» **Items from a data source**
━━━━━━━━
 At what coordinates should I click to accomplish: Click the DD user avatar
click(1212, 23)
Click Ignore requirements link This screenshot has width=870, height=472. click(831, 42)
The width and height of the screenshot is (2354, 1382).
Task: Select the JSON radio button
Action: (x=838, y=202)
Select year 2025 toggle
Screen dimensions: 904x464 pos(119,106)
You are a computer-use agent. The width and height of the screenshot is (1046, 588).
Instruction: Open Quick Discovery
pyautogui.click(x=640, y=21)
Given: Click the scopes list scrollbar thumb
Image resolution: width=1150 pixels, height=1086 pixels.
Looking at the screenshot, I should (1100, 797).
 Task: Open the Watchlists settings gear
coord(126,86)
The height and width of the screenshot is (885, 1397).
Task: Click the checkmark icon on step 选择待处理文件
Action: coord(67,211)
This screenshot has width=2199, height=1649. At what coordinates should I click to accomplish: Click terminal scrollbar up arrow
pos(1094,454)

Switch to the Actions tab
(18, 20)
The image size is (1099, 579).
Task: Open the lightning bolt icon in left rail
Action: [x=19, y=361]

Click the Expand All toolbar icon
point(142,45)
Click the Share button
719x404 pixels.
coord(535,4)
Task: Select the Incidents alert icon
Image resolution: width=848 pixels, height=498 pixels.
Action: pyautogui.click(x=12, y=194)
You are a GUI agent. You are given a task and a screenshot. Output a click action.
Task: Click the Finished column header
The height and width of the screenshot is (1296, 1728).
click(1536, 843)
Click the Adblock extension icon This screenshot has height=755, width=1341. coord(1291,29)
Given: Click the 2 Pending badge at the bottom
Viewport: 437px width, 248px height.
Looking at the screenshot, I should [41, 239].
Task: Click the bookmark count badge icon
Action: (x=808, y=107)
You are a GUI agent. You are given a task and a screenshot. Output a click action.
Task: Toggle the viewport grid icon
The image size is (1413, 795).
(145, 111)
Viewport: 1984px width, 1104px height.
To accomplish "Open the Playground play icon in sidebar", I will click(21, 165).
━━━━━━━━
» **How to complete this task**
Exact repetition is required: return every record shown above.

» **Output for this exercise**
 At what coordinates should I click to accomplish: Click the DD user avatar
click(1212, 23)
Click Ignore requirements link This screenshot has width=870, height=472. click(831, 42)
The width and height of the screenshot is (2354, 1382).
Task: Select the JSON radio button
Action: (x=838, y=202)
Select year 2025 toggle
Screen dimensions: 904x464 pos(119,106)
You are a computer-use agent. The width and height of the screenshot is (1046, 588).
Instruction: Open Quick Discovery
pyautogui.click(x=640, y=21)
Given: Click the scopes list scrollbar thumb
Image resolution: width=1150 pixels, height=1086 pixels.
Looking at the screenshot, I should (1100, 797).
 Task: Open the Watchlists settings gear
coord(126,86)
The height and width of the screenshot is (885, 1397).
Task: Click the checkmark icon on step 选择待处理文件
Action: coord(67,211)
This screenshot has width=2199, height=1649. At what coordinates should I click to accomplish: Click terminal scrollbar up arrow
pos(1094,454)

Switch to the Actions tab
(18, 20)
The image size is (1099, 579).
Task: Open the lightning bolt icon in left rail
Action: [x=19, y=361]

Click the Expand All toolbar icon
point(142,45)
Click the Share button
719x404 pixels.
coord(535,4)
Task: Select the Incidents alert icon
Image resolution: width=848 pixels, height=498 pixels.
Action: pyautogui.click(x=12, y=194)
You are a GUI agent. You are given a task and a screenshot. Output a click action.
Task: Click the Finished column header
The height and width of the screenshot is (1296, 1728).
click(1536, 843)
Click the Adblock extension icon This screenshot has height=755, width=1341. coord(1291,29)
Given: Click the 2 Pending badge at the bottom
Viewport: 437px width, 248px height.
Looking at the screenshot, I should [41, 239].
Task: Click the bookmark count badge icon
Action: (x=808, y=107)
You are a GUI agent. You are given a task and a screenshot. Output a click action.
Task: Toggle the viewport grid icon
The image size is (1413, 795).
(145, 111)
Viewport: 1984px width, 1104px height.
To accomplish "Open the Playground play icon in sidebar", I will click(21, 165).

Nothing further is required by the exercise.